Amazon’s recent announcement that it expected all workers back in the office five days a week beginning in January 2025 led to an employee backlash, including walkout threats and protests against the mandate.
But according to Unispace’s Global Principal Albert DePlazaola, Amazon is an outlier. “Amazon may have other organizational motives driving its decision,” DePlazaola told Connect CRE. In fact, a just-released report from Unispace, “From Restrictions to Resilience,” presented the following:
- 98% of employers are happy with their current hybrid working arrangement; 90% of employees feel the same
- U.S. employees are in the office 3.8 days per week, a slight increase from 2023
- Employees believe that collaboration and building social connections are great in-office benefits; they also want the opportunity to perform focused work to feel more productive
- 71% of employees said they’d be willing to spend more time in the office if the workplace offered spaces that better connected them to an organization’s brand, culture and values
“Today, amidst constant change, we’ve struck a happy medium,” the report said. “Now is a unique moment when employees and employers are aligned, making it the ideal opportunity to have critical conversations about the future workplace.”
The Need for a Shift
DePlazaola explained that a surprise from the survey was that employers and employees agreed that the current workplace doesn’t support hybrid work efforts. “Work practices and habits have changed, yet workspaces remain open-plan memorials to 9-5 workdays,” DePlazaola commented, adding that middle management still covets those corner offices. “The dissonance here is clear; it’s similar to asking soccer players to play their best game on a softball field,” he said.
The report noted that offices are evolving into “the ultimate hub for connection and alignment.” Furthermore, employees feel more productive working on-site. What’s lacking is diverse, multi-purpose spaces in the office environment.
This doesn’t mean an “open office” environment, either. DePlazaola said that designers and leaders supported the concept of an open office plan because of the belief that it could generate collaboration and individual work. “Ultimately, it didn’t do either very well,” he said. “In all my years in this business, asking employees and leadership what they want, a response I have yet to hear is ‘I love open-plan workstations, give me more of that!’”
The “Perfect” Workspace
The report explained that an effective workplace should balance “concentration and connection.” While the current office does offer that connection, “limited space options, noise and interruptions often disrupt (employee) focus,” the report said.
DePlazaola suggested that hybrid workers need an effective technology structure, good lighting and quiet areas that lend themselves to focused work and privacy.
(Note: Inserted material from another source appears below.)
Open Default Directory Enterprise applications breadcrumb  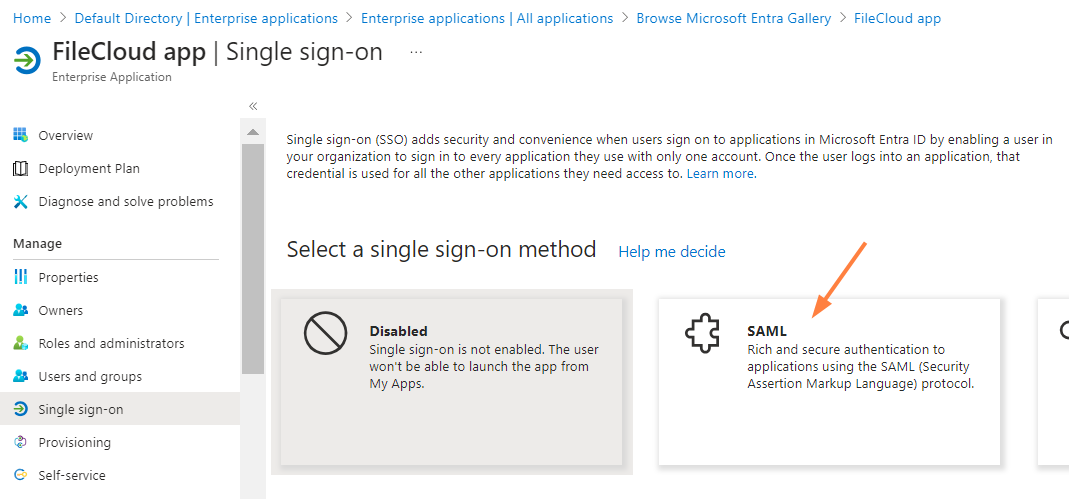click(206, 18)
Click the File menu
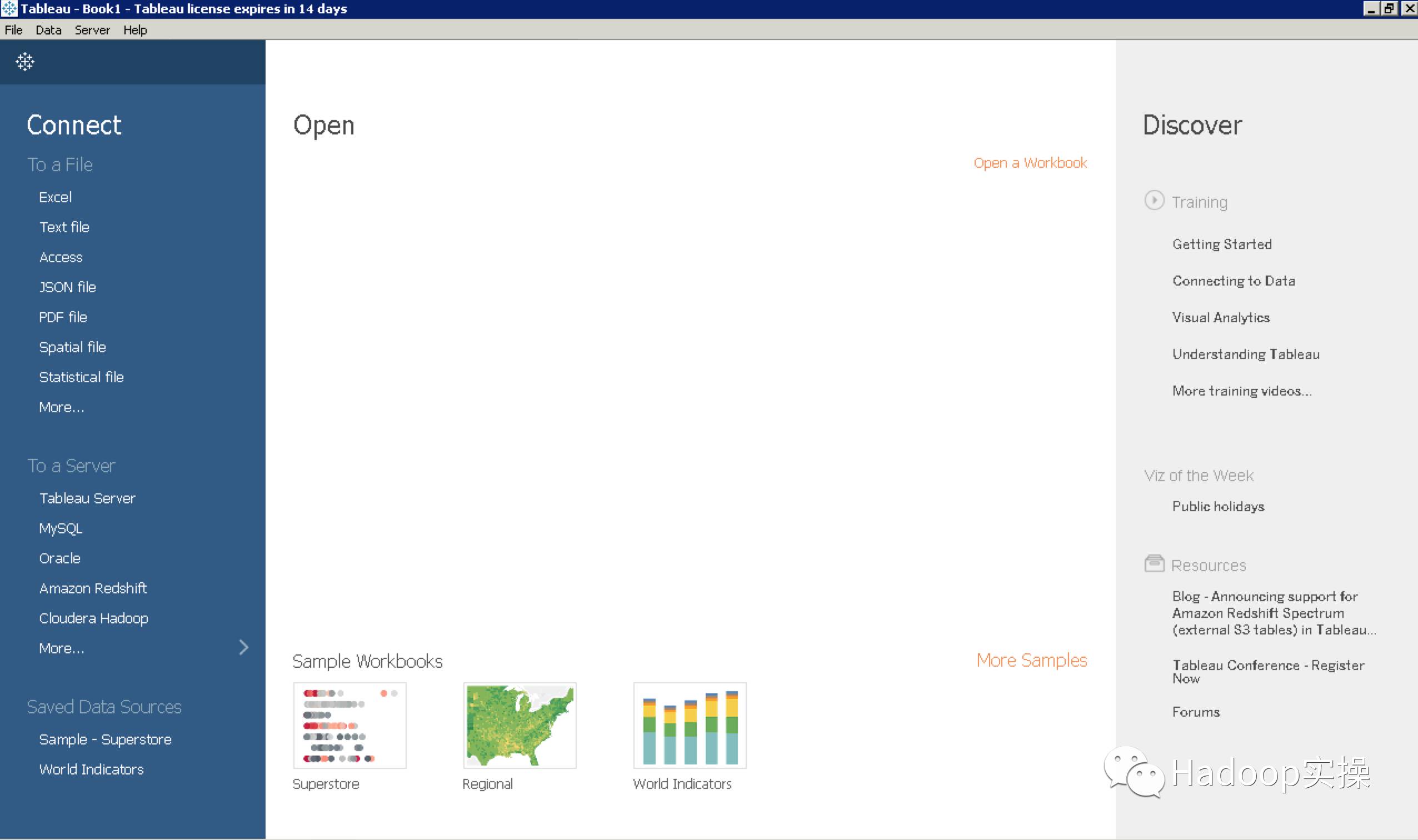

An innovative office should provide multiple furniture and modular solutions catering to various tasks while accommodating working styles.”
Additionally, owners, landlords and employers must attract tenants and employees by walking in their shoes. “Why would an employee spend an hour in traffic, struggle to find parking and arrive at an underwhelming workplace to do the same thing they do at home?” DePlazaola said. The answers to these questions include an ability to collaborate/connect with colleagues and the assurance that employees will be more protective at work than at home.
“For landlords, this typically means Class A buildings that provide world-class technology that works seamlessly,” DePlazaola explained. Such spaces would also offer abundant natural light, outdoor space, and private, ergonomic spaces.
The report also stressed the importance of tailoring workspaces for a multigeneral workforce, a higher degree of flexible scheduling and an emphasis on autonomy. Moving in this direction requires employers to have the right conversations with their workforces to “co-create a resilient workplace that prioritizes flexibility, collaboration and productivity,” the report noted.